According to the New York Business Journal: "The property's current zoning allows for up to 15,000 buildable square feet and the possibility for future development or air rights sales."

The Central Bar, the bi-level sports bar-lounge, closed this past March. In a letter to patrons, the bar owners noted: "Our landlord has sold the building and the new owners will not be keeping us as tenants."

Some years back, the address was home to Pageant Book & Print Shop, and its storefront served as a location for Neil Simon's "Chapter Two" and Woody Allen's "Hannah and Her Sisters." 

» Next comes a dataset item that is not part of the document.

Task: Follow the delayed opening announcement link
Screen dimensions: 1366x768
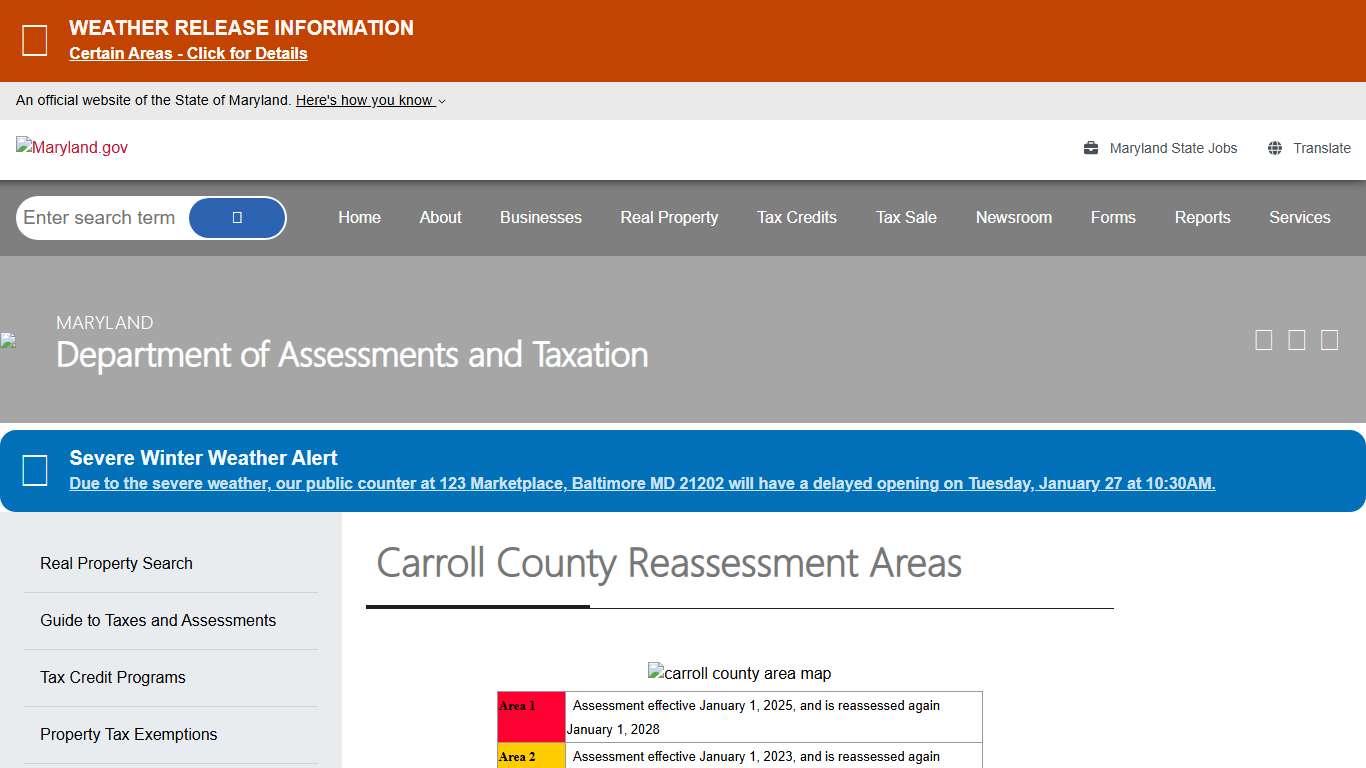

You can now find Pageant Print Shop at 69 E. Fourth St. between Second Avenue and the Bowery.

6 comments:

Pennys herb co said...

Many moons ago💥
There was a great restaurant next door
EAST WEST (fantastic food❤️💥❤️💥❤️🫖

Anonymous said...

"The longtime owner was listed as a trust with a Los Angeles address." This should not be allowed You want to own property, you should be a recognizable human being and live locally.

Anonymous said...

Coming soon: another bland glass box building.

Grieve said...

To 1:49,

It appears that it was in a family trust for Sidney B. Solomon, who founded Pageant Book Shop in 1946. The building had been in his family for 70 years.

Anonymous said...

Sidney B. Solomon did not own the building. He held a net lease from 1979-1993, which included managing the SRO above the shop. Where are those people now? Thanks for the shout-out. Pageant still exists in the East Village, come by and visit.

Spencer said...

This building has been an SRO (single room occupancy) for decades. A lot of low income people live here. The new owner is an issue. Apparently, he runs a consulting business helping landlords to avoid (lower...) property taxes. So, why would someone spend over 3 million dollars on an SRO? Be ready.